STATED GOAL: Please write out every one of the records below word for word, leaving the pictures out.

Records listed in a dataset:
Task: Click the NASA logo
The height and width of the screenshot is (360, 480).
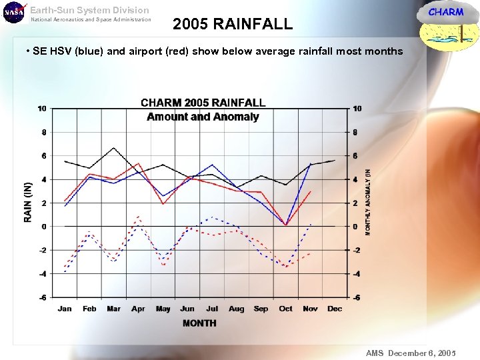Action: coord(13,12)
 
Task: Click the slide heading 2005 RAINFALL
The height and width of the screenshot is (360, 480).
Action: coord(232,25)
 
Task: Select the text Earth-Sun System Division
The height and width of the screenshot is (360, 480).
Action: coord(90,10)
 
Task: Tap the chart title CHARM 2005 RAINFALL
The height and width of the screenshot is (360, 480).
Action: coord(203,103)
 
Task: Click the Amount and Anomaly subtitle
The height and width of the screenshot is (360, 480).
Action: coord(203,117)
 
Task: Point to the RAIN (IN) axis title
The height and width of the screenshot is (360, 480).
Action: coord(28,202)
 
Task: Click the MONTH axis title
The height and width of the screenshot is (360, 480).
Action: coord(199,323)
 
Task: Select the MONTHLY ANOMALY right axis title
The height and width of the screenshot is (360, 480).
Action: coord(368,201)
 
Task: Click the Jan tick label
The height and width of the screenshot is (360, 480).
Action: coord(65,309)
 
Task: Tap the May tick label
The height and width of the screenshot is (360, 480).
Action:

COMPLETE ANSWER:
Task: Click the NASA logo
The height and width of the screenshot is (360, 480).
Action: coord(13,12)
 
Task: Click the slide heading 2005 RAINFALL
The height and width of the screenshot is (360, 480).
Action: coord(232,25)
 
Task: Select the text Earth-Sun System Division
The height and width of the screenshot is (360, 480).
Action: coord(90,10)
 
Task: Tap the chart title CHARM 2005 RAINFALL
The height and width of the screenshot is (360, 480).
Action: coord(203,103)
 
Task: Click the Amount and Anomaly subtitle
The height and width of the screenshot is (360, 480).
Action: coord(203,117)
 
Task: Point to the RAIN (IN) axis title
The height and width of the screenshot is (360, 480).
Action: coord(28,202)
 
Task: Click the MONTH axis title
The height and width of the screenshot is (360, 480).
Action: coord(199,323)
 
Task: Select the MONTHLY ANOMALY right axis title
The height and width of the screenshot is (360, 480).
Action: coord(368,201)
 
Task: Click the Jan tick label
The height and width of the screenshot is (360, 480).
Action: coord(65,309)
 
Task: Tap the May tick label
The height and width of the screenshot is (360, 480).
Action:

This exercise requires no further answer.